Specifically, competency drivers are factors necessary to develop and improve staff efficacy in using EBPs as intended. Competency drivers include selection of individuals with required skills and abilities to use practices; training to ensure individuals’ knowledge and skills to use practices with fidelity; coaching using multiple sources of data to provide ongoing support for use of EBPs; and use of fidelity data to support ongoing improvement and understanding of outcomes. Organizational drivers create a supportive environment and data systems for decision-making. Administrators facilitate new practice by (a) providing necessary leadership to address challenges and create solutions, (b) developing clear communication feedback loops, (c) adjusting and developing policies and procedures to support practice, (d) reducing barriers impeding implementation efforts, and (e) connecting with external organizations to ensure availability of financial, organizational, and human resources required to support new practice.
A relationship between an organization’s implementation infrastructure as defined by the Implementation Drivers and improved fidelity in use of EBPs and outcomes for a target population has been demonstrated within other disciplines such as child welfare (Metz et al., 2014) and mental health (Ogden et al., 2012). In K–12 education, researchers have examined the role of various factors outlined by the Implementation Drivers at the district level. For example, McIntosh et al. (2013) in their analysis of factors related to the implementation of school-wide positive behavior supports found that capacity-building efforts at the district level were significantly related to sustained implementation at the school level. Capacity-building efforts were defined as ongoing access to professional resources including provision of coaching by external providers and ongoing professional development. George et al. (2018) report a qualitative examination of district implementation practices for school-wide positive behavior supports that revealed key themes including provision of training, coaching, use of effective communication, use of teaming structures with leadership support, and a district coordinator.
A Measure to Assess Implementation Capacity
Over time, we have learned that many of the factors outlined in the Implementation Drivers often define the “capacity” of a school district to successfully adopt and sustain use of EBPs (Horner et al., 2017). As such, it is important to assist any district to establish an implementation infrastructure to assist schools in their adoption of effective practices. To support districts to do so and to be able to comprehensively examine the relationship between a system’s capacity, implementation fidelity, and improved outcomes, a valid and reliable measure is needed. An implementation capacity assessment can inform district planning by identifying and assessing the processes and methods needed to support effective use of EBPs. A district capacity assessment (DCA) is also needed to establish a relationship between district capacity and implementation fidelity and ultimately student outcomes.

Items:
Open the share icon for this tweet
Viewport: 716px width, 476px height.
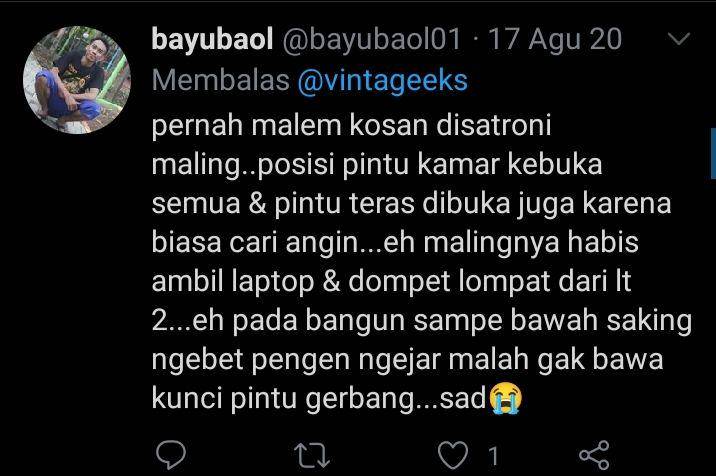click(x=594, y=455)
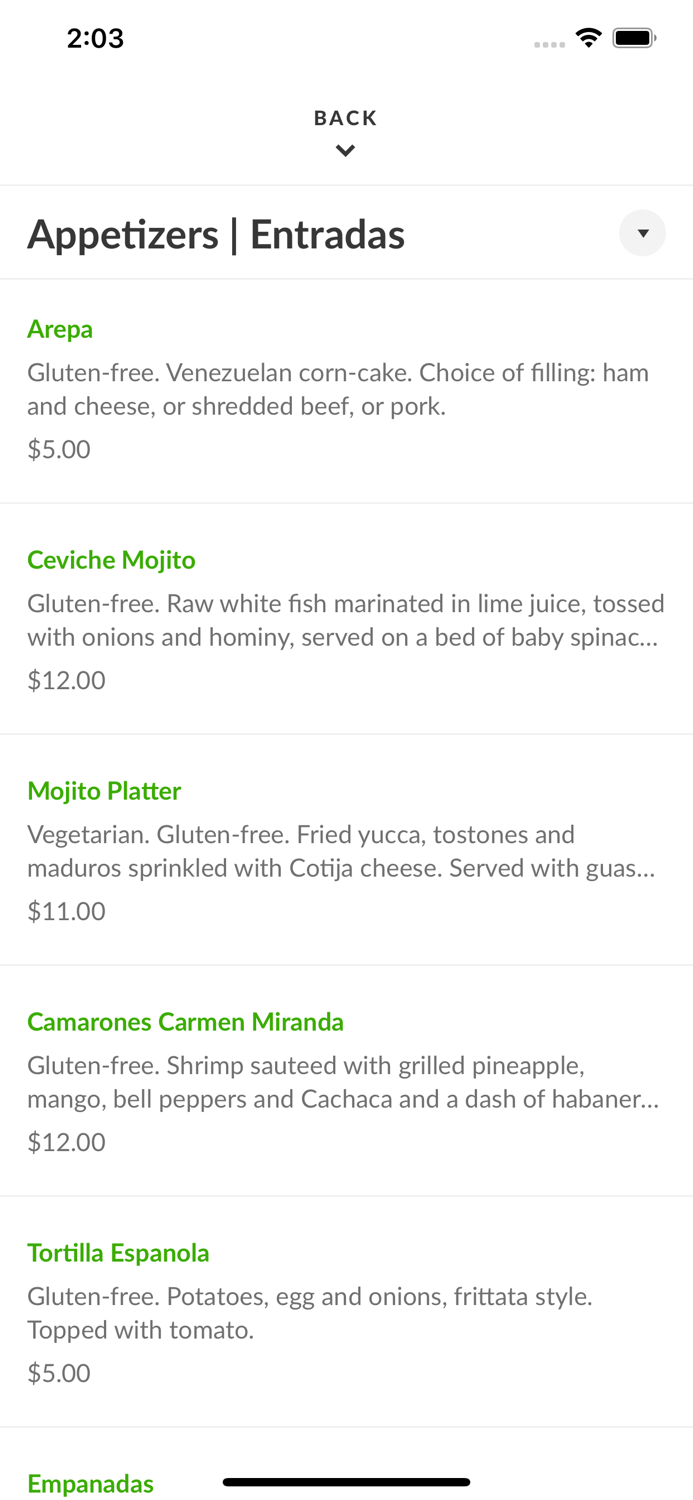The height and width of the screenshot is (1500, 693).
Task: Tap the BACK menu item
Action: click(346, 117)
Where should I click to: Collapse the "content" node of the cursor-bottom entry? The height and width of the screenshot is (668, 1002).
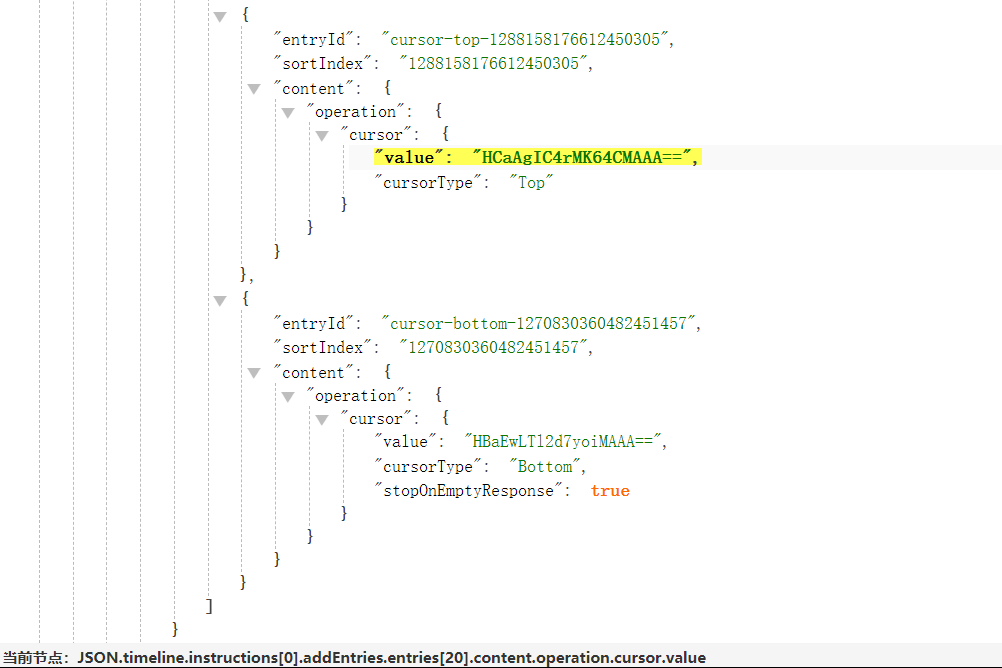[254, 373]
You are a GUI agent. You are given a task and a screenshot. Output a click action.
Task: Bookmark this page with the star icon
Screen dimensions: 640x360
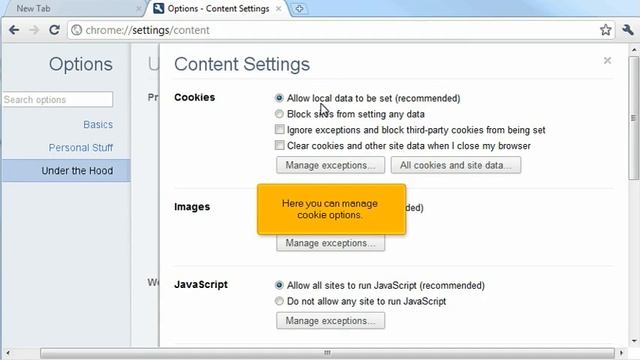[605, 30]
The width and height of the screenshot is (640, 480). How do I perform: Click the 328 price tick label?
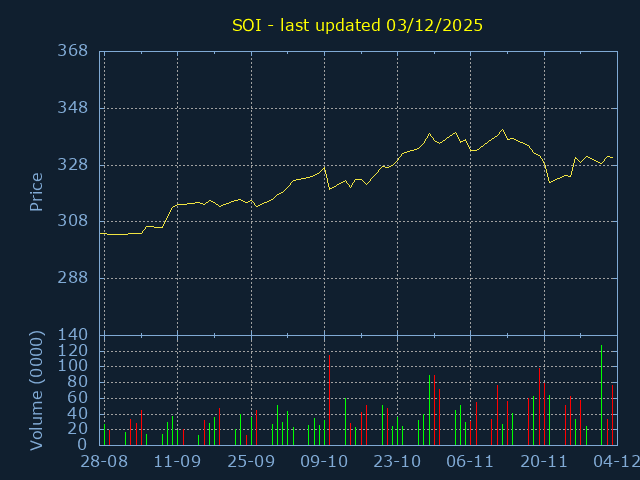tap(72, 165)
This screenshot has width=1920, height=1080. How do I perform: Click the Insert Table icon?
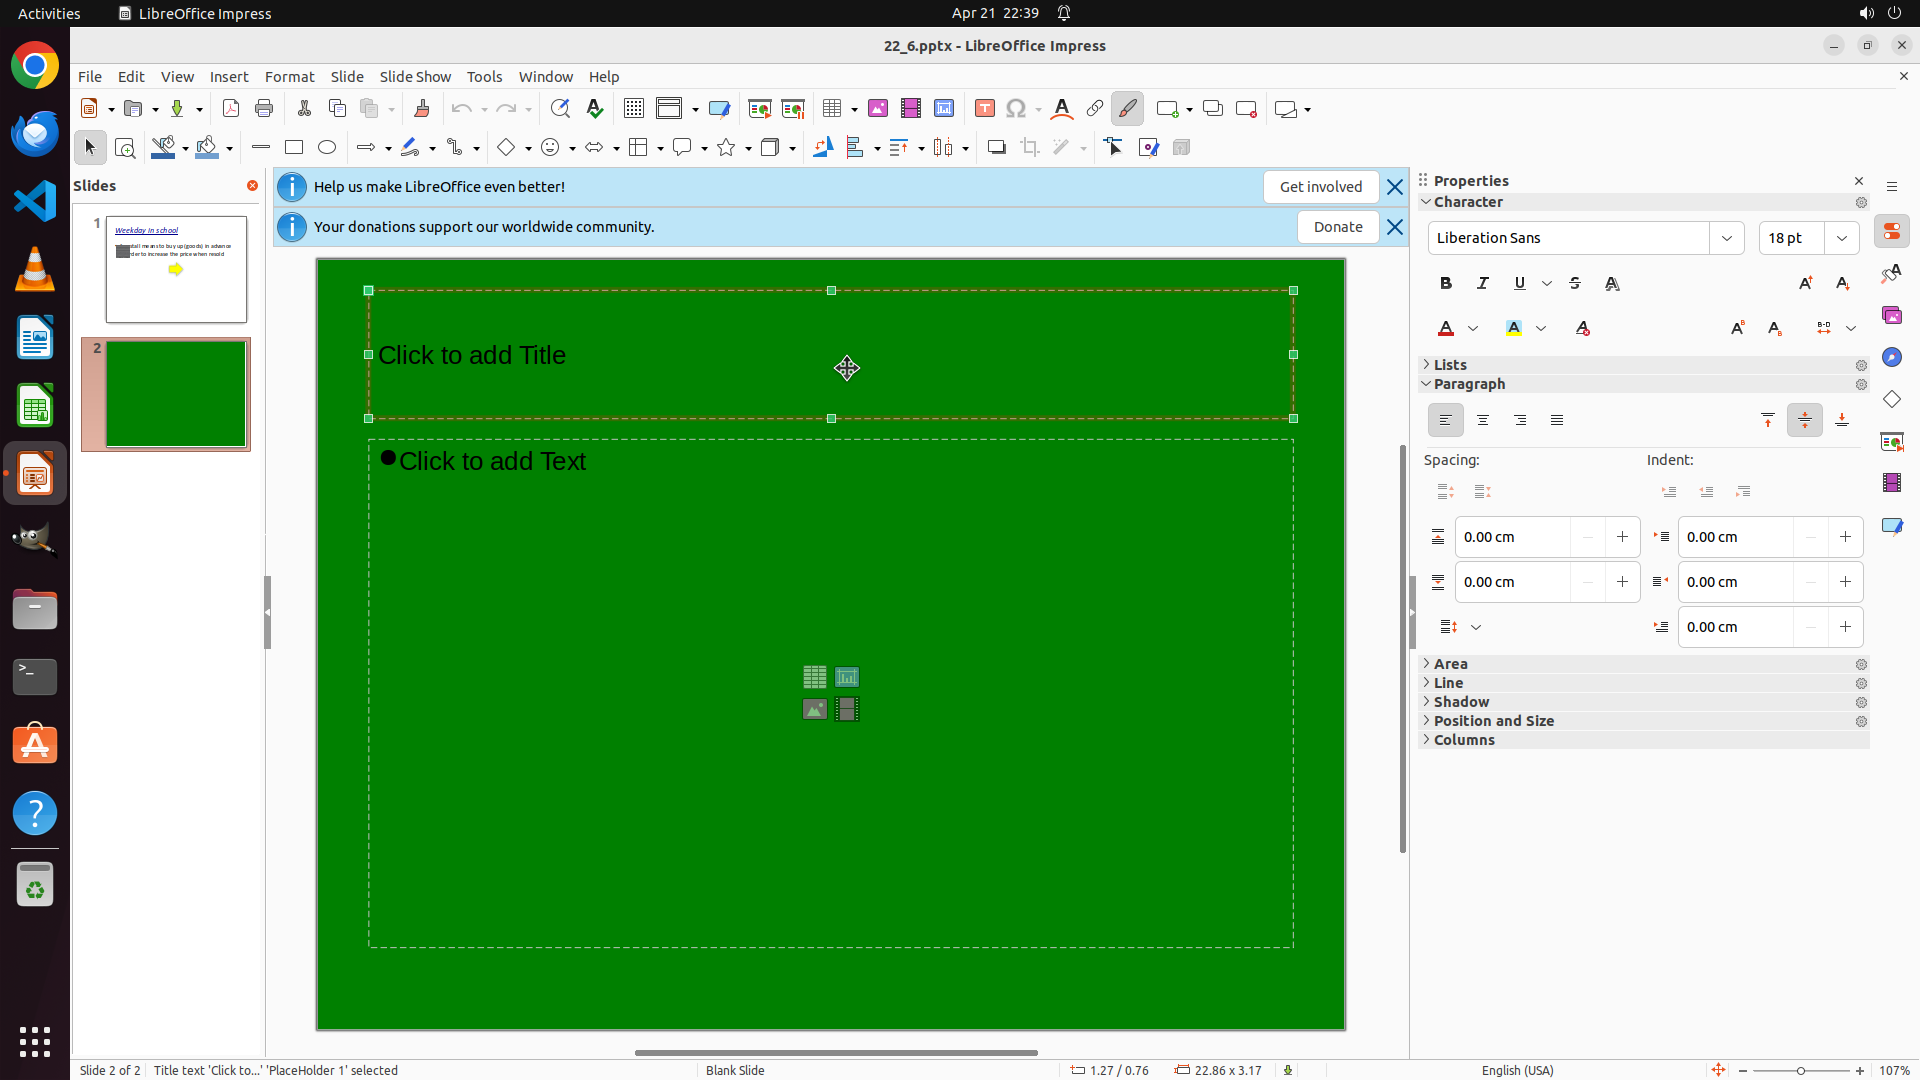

What you will do:
a: Name each of the competency drivers that the passage on Implementation Drivers identifies.
b: In the passage on Implementation Drivers, what did McIntosh et al. (2013) find to be significantly related to sustained implementation at the school level?

Results of the exercise:
a:
- Selection of individuals with the required skills and abilities to use practices
- Training to ensure individuals' knowledge and skills to use practices with fidelity
- Coaching that uses multiple sources of data to provide ongoing support for use of EBPs
- Use of fidelity data to support ongoing improvement and understanding of outcomes

b: Capacity-building efforts at the district level.